--- Task directions ---
Please rewrite the records below with "note" swapped for "memo", keeping everything else unchanged and leaving out the pictures.

--- Data supplied ---
####################

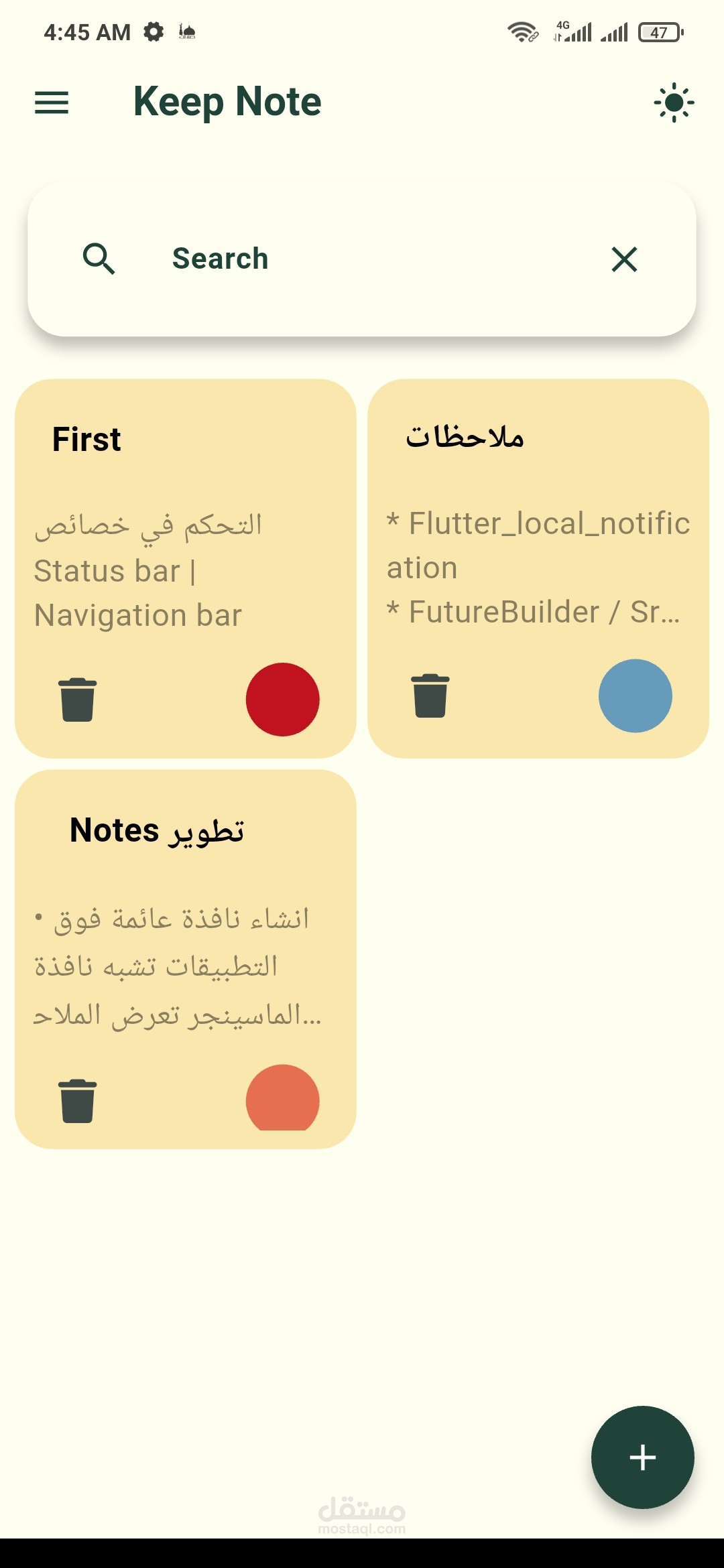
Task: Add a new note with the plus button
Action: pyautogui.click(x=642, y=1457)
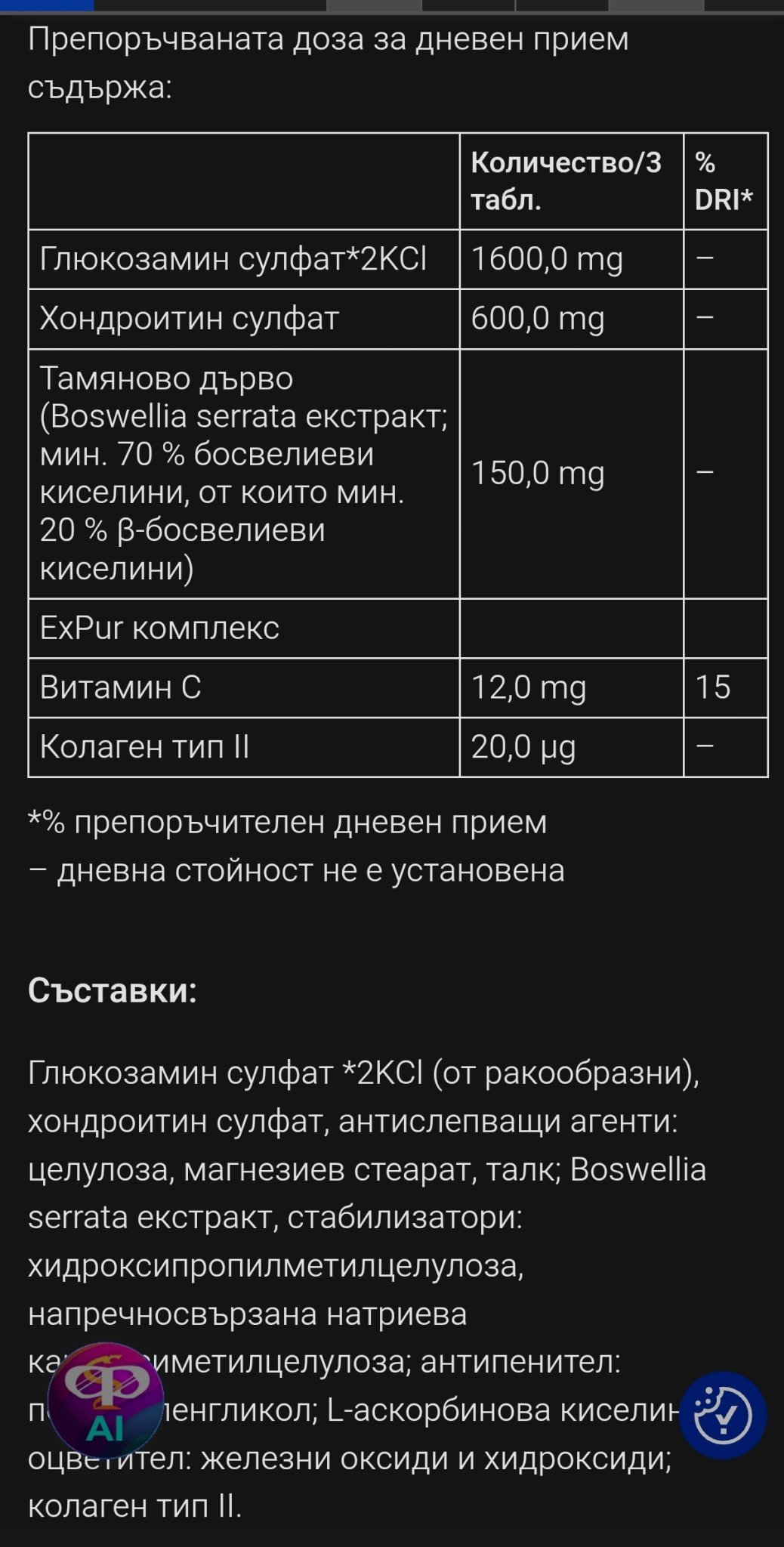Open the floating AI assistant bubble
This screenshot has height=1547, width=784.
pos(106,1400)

####################

--- Solution to this problem ---
Task: Add a new memo with the plus button
Action: pyautogui.click(x=642, y=1457)
Open the floating AI assistant bubble
This screenshot has height=1547, width=784.
pos(106,1400)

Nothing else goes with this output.